I pile the shop­ping cart high with daylily, bego­nia, and peony bulbs. I’ve select­ed each one for their hearty blooms, gen­er­ous foliage. Any­thing, I think, to keep the weeds from com­ing up again.

In the cool morn­ing, I emp­ty the bulb pack­ages into dirt with my son. I show him how to plant each bulb upright, light­ly cov­er them all with top­soil. When I unwrap the peony bulbs, my son breaks into gig­gles. “Look!” he says. “Mon­sters!” He kiss­es their gnarled, trail­ing roots. When we plant them, he sprin­kles them with soil and pats them with his small hand.

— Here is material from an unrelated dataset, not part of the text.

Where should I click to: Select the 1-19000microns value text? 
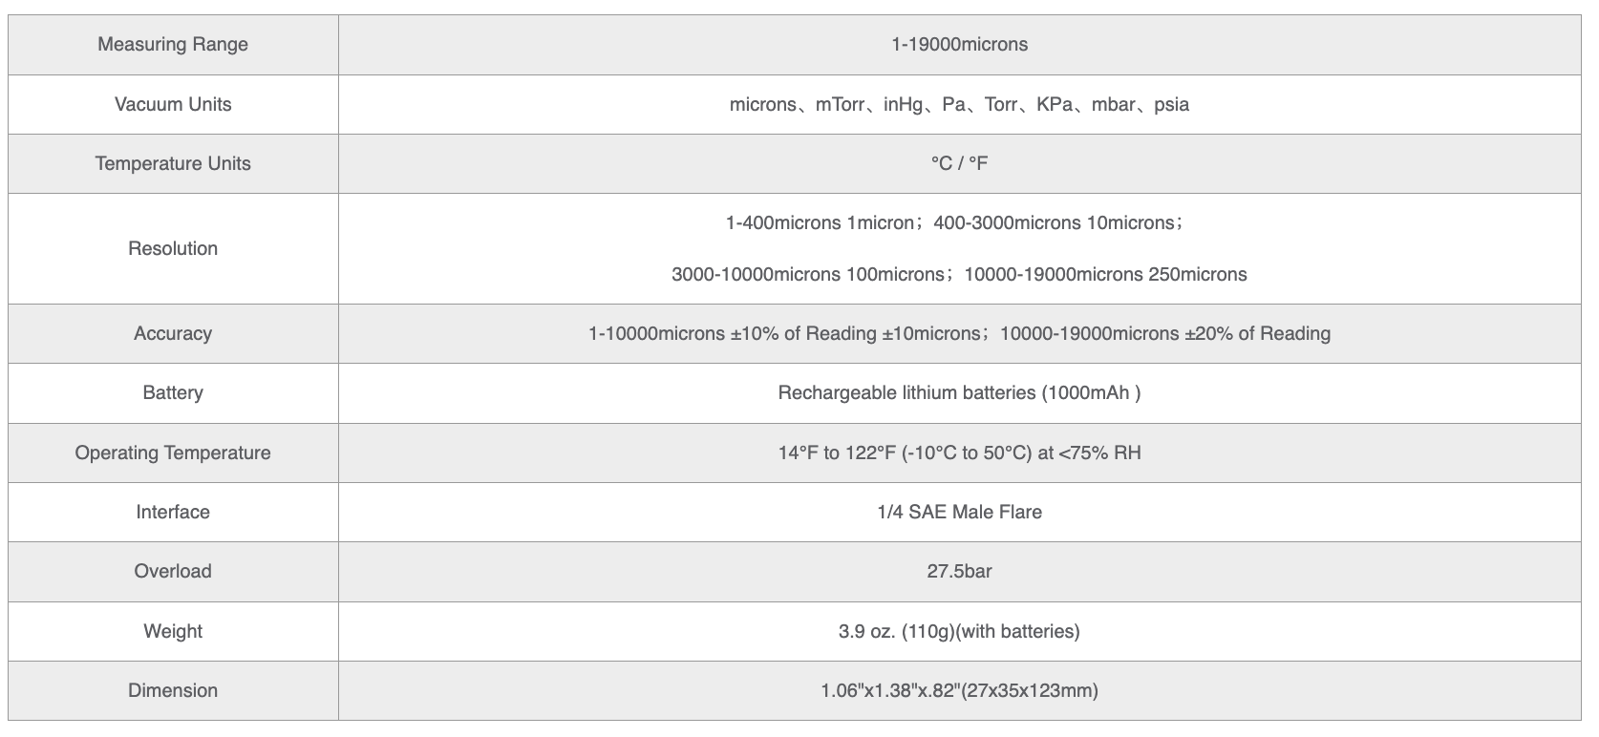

How are you doing?” my moth­er asks. Adjust­ing the phone, I watch my son run his Bee­tle over and around my lap. I run my fin­gers through his hair, mak­ing fur­row after fur­row. His sweet baby scent, giv­ing way to the fra­grance of earth and sweat—the wind dis­till­ing. “I’m fine,” I say.

I pause from weed­ing gar­den beds and look up into the tree line. The tips of pines hiss and crack­le under a sheen of static—the gar­bled voic­es almost com­pre­hen­si­ble. I plunge the trow­el deep­er, earth­worms and pill bugs squirm­ing up from crest­ing soil. Under my hand, the dark­ness puls­es. Beside me, my son scoops earth into his tin pail, trac­ing the flower beds his hands. He pets the inky shoots, say­ing, “Listen—can you hear them sing?”

 

 

From the writer

:: Account ::

Before I wrote cre­ative non­fic­tion, I was a poet. I decid­ed to approach my expe­ri­ences with ill­ness through the lyric essay because the form allows me to cre­ate a sus­tained nar­ra­tive. I use my train­ing as a poet to hone tone, rhythm, and con­cise­ness of lan­guage. Writ­ing poet­ry has also helped me incor­po­rate strong imagery in my cre­ative non­fic­tion pieces like “Surge.”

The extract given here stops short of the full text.